DO THIS
Could you copy out all of these rows word for word, leaving the pictures out?

[A run of rows]

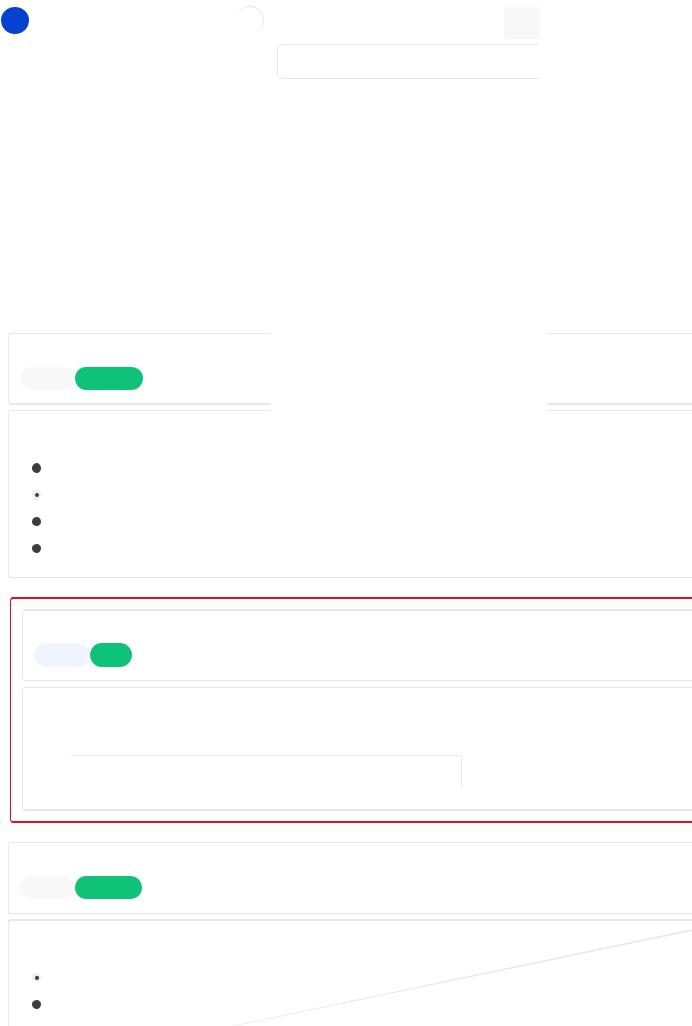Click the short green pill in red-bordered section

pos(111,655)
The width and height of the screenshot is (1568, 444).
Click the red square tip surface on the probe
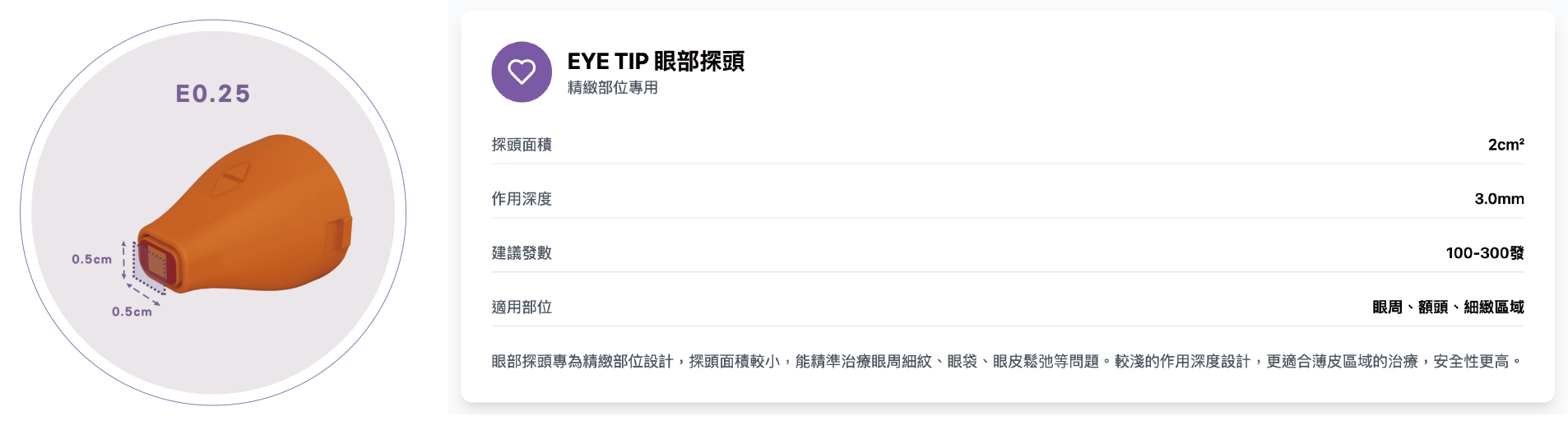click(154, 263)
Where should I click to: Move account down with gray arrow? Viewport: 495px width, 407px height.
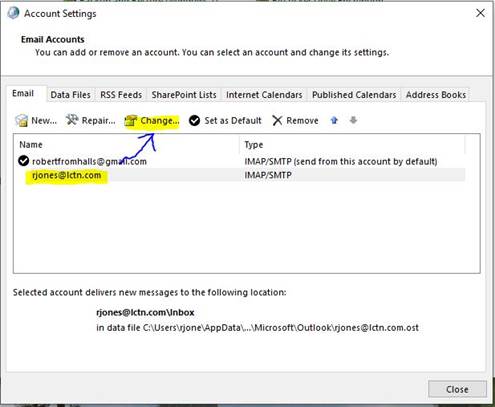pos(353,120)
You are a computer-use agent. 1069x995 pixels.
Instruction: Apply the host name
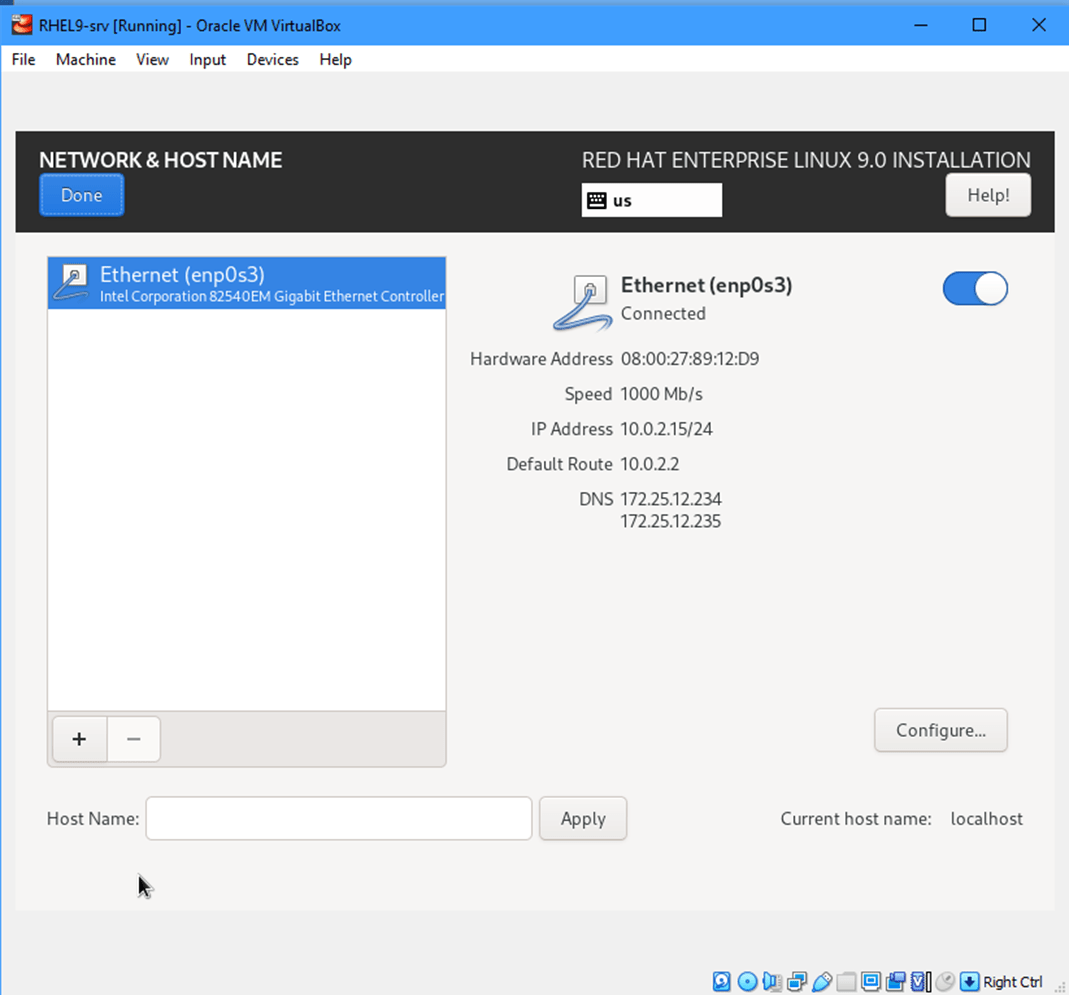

EXERCISE ANSWER
Click the short green pill in red-bordered section

pos(111,655)
The width and height of the screenshot is (1568, 444).
Click the red square tip surface on the probe
click(154, 263)
Where should I click to: Move account down with gray arrow? Viewport: 495px width, 407px height.
pos(353,120)
You are a computer-use agent. 1069x995 pixels.
Instruction: Apply the host name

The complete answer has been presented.